Zimtohrli is a psychoacoustic perceptual metric that quantifies the human observable difference in two audio signals in the proximity of just-noticeable-differences.
In this project we study the psychological and physiological responses associated with sound, to create a new more accurate model for measuring human-subjective similarity between sounds. The main focus will be on just-noticeable-difference to get most significant benefits in high quality audio compression. The main goals of the project is to further both existing and new practical audio (and video containing audio) compression, and also be able to plug in the resulting psychoacoustic similarity measure into audio related machine learning models.

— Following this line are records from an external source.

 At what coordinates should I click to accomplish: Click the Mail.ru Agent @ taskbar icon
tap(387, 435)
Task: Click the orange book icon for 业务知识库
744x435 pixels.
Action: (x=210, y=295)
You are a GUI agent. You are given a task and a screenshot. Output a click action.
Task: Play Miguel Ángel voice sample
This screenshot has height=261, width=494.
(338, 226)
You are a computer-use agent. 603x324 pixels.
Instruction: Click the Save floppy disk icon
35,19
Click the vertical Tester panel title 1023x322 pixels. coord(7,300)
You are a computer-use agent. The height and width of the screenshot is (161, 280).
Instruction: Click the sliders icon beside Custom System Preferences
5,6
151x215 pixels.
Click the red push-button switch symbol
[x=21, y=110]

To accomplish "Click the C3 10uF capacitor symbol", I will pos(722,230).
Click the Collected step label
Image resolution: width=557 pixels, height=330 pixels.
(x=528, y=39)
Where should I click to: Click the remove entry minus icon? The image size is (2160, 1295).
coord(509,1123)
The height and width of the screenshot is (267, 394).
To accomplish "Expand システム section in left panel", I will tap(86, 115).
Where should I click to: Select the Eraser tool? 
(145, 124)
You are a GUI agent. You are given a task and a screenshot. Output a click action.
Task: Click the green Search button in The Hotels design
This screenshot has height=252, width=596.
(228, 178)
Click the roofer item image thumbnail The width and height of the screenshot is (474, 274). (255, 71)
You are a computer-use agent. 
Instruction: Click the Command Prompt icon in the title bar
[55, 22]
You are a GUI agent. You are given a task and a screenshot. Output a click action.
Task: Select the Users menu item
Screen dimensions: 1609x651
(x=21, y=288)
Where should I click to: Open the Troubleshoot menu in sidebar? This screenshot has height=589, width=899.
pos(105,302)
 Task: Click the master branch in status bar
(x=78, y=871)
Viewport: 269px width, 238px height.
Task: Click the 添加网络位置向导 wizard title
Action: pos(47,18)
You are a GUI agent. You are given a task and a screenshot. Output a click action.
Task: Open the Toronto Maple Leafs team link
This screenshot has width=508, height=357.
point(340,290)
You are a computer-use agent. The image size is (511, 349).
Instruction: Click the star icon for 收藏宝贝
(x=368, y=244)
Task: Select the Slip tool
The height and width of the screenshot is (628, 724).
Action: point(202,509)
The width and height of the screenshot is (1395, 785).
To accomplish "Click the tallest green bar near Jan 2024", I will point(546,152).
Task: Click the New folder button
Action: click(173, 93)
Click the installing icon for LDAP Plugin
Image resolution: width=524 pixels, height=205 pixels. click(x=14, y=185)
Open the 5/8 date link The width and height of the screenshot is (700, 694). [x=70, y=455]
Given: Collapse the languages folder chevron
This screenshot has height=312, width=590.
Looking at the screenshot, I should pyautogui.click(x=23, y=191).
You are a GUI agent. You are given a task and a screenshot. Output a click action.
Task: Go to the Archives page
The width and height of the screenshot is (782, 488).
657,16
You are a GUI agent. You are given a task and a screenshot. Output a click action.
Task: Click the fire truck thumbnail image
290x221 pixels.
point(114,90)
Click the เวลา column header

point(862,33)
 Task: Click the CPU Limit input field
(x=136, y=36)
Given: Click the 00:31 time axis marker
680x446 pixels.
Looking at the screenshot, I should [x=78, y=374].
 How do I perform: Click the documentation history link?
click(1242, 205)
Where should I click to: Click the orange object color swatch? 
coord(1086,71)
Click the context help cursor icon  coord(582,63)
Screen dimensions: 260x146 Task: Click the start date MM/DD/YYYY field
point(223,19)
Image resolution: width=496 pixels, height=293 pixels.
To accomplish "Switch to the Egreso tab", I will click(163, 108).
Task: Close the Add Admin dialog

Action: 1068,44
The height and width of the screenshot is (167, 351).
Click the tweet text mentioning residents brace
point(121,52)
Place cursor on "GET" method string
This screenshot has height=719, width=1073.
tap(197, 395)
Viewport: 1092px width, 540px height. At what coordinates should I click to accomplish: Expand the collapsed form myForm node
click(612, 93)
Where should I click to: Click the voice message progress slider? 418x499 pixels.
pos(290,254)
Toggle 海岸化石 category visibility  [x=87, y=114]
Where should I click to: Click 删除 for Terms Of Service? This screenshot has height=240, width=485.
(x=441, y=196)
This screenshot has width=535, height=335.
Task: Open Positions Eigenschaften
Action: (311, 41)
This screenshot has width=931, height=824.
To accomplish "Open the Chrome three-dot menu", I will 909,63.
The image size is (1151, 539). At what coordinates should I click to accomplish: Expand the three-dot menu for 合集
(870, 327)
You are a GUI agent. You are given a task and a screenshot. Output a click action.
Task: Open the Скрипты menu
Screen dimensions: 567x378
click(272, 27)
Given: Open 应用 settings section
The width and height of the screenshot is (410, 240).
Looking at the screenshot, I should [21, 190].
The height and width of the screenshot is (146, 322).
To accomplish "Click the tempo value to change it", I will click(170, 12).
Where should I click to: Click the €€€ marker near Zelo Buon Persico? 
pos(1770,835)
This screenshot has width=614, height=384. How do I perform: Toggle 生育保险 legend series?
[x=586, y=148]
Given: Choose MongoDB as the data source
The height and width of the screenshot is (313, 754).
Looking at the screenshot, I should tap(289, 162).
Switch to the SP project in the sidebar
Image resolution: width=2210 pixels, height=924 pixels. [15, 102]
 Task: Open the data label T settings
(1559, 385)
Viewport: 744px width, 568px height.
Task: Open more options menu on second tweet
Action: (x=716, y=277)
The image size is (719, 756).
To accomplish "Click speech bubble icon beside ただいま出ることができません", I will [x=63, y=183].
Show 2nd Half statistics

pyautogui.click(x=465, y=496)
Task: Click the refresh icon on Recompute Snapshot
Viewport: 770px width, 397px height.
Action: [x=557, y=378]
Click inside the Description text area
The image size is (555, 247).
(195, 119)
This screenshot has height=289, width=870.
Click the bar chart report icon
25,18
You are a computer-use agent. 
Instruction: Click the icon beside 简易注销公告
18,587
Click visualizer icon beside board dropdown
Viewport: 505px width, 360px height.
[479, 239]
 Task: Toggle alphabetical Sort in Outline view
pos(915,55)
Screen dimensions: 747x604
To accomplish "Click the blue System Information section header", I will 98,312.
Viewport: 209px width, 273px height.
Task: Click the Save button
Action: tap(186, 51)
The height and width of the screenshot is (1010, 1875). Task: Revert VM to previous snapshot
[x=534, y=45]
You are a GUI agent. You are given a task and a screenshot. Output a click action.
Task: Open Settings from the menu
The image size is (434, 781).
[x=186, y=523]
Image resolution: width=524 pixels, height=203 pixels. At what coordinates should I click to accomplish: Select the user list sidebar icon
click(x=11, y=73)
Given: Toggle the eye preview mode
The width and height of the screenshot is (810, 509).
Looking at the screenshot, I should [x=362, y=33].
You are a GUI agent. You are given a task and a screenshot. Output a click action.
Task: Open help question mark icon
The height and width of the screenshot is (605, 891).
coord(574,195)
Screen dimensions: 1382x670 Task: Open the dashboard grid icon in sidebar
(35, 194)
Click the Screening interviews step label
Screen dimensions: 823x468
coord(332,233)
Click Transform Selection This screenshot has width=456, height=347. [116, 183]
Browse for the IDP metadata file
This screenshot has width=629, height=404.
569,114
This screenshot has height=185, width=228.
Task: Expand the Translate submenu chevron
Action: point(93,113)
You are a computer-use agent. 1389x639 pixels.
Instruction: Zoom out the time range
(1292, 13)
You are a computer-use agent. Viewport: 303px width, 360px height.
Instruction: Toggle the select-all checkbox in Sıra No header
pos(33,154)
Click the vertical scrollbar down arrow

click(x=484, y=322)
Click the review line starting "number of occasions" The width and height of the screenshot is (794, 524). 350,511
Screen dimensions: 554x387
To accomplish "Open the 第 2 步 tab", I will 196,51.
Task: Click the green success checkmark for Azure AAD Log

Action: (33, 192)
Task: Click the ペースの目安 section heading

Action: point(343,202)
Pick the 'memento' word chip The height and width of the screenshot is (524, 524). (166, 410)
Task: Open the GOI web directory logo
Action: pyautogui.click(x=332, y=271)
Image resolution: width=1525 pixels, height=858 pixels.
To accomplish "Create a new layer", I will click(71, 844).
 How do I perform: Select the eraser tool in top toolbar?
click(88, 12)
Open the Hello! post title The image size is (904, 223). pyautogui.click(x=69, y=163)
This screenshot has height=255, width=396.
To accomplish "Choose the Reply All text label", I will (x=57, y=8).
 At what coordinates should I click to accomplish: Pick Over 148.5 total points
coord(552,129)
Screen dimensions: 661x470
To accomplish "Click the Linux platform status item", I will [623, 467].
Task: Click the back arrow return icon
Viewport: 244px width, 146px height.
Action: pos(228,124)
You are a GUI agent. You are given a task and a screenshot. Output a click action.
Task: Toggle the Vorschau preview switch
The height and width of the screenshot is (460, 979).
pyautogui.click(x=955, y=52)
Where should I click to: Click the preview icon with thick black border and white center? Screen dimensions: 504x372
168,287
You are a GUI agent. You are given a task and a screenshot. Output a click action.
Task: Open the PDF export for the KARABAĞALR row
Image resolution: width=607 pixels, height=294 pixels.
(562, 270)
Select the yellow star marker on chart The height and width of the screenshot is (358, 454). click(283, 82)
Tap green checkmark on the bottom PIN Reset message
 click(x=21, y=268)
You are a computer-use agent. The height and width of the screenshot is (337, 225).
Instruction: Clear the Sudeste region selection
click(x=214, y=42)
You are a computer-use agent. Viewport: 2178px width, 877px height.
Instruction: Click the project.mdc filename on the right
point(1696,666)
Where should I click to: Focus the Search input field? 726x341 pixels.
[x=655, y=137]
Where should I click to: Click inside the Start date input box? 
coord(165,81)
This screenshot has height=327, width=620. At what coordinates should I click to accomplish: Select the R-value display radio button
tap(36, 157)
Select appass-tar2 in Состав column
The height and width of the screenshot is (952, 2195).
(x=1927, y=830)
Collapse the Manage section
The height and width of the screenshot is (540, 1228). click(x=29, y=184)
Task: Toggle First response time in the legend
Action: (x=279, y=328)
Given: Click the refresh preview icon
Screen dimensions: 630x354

Zimtohrli implements a perceptually-motivated audio similarity metric that models the human auditory system through a multi-stage signal processing pipeline. The metric operates on audio signals sampled at 48 kHz and produces a scalar distance value that correlates with human perception of audio quality differences.
The algorithm consists of four main stages:
-
Auditory Filterbank Analysis: The input signal is processed through a bank of 128 filters with center frequencies logarithmically spaced from 17.858 Hz to 20,352.7 Hz. These filters are implemented using a computationally efficient rotating phasor algorithm that computes spectral energy at each frequency band. The filterbank incorporates bandwidth-dependent exponential windowing to model frequency selectivity of the basilar membrane.
-
Physiological Modeling: The filtered signals undergo several transformations inspired by auditory physiology:
- A resonator model simulating the mechanical response of the ear drum and middle ear structures, implemented as a second-order IIR filter with physiologically-motivated coefficients
- Energy computation through a cascade of three leaky integrators, modeling temporal integration in the auditory system
- Loudness transformation using a logarithmic function with frequency-dependent gains calibrated to equal-loudness contours
-
Temporal Alignment: To handle temporal misalignments between reference and test signals, the algorithm employs Dynamic Time Warping (DTW) with a perceptually-motivated cost function. The warping path minimizes a weighted combination of spectral distance (raised to power 0.233) and temporal distortion penalties.
-
Perceptual Similarity Computation: The aligned spectrograms are compared using a modified Neurogram Similarity Index Measure (NSIM). This metric computes windowed statistics (mean, variance, covariance) over 6 temporal frames and 5 frequency channels, combining intensity and structure components through empirically-optimized non-linear functions inspired by SSIM.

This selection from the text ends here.